====== Data for processing

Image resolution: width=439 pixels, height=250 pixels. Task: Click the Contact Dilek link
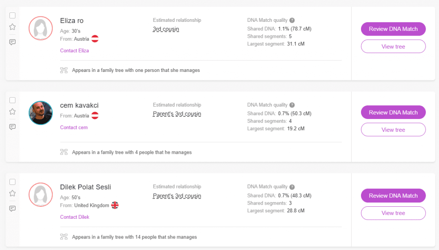click(x=75, y=217)
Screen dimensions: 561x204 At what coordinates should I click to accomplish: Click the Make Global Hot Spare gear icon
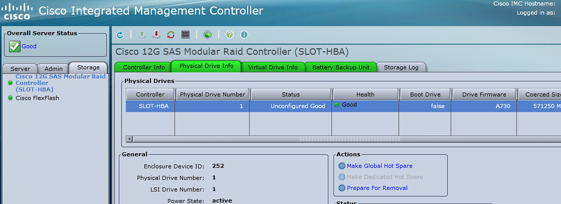click(x=342, y=166)
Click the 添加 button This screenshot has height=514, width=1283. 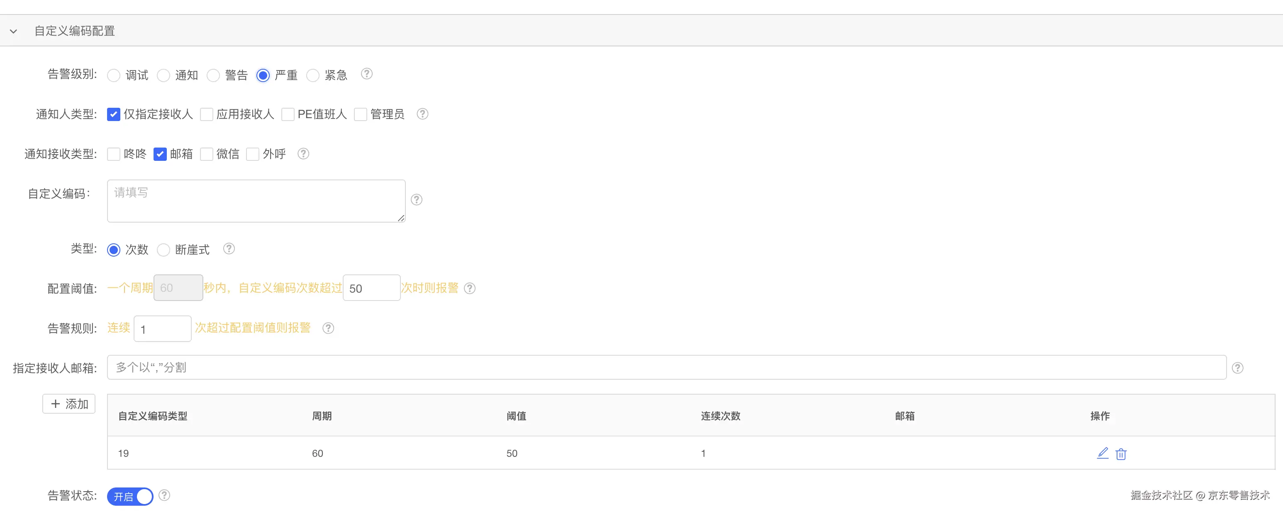point(69,404)
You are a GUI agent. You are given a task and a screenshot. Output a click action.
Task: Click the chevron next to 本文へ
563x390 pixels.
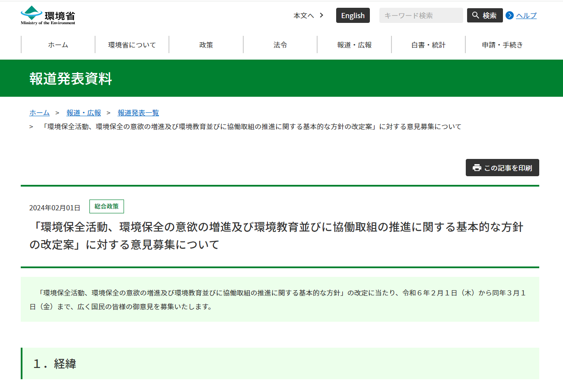click(x=321, y=15)
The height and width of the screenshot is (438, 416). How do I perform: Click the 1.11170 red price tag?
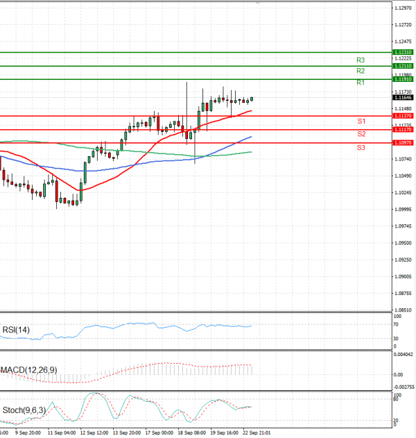[403, 130]
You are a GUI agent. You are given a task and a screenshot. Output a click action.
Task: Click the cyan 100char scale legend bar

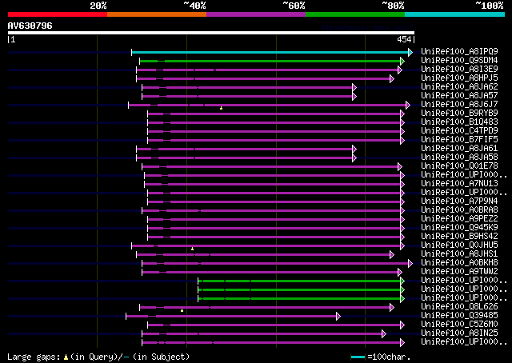point(358,357)
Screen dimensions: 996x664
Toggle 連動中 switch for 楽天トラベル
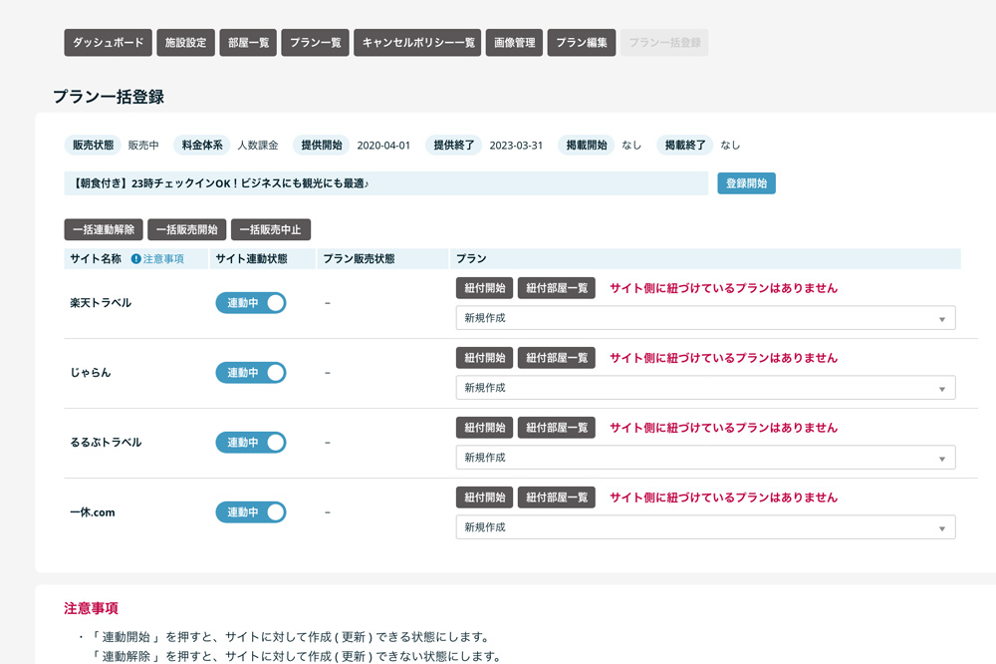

============

*Exercise instructions*
Starting with the line that contains "Screen dimensions: 996x664" and ending with the last line of the data above, transcribe exactly those lines and no others, without pictures.

*Exercise result*
Screen dimensions: 996x664
Toggle 連動中 switch for 楽天トラベル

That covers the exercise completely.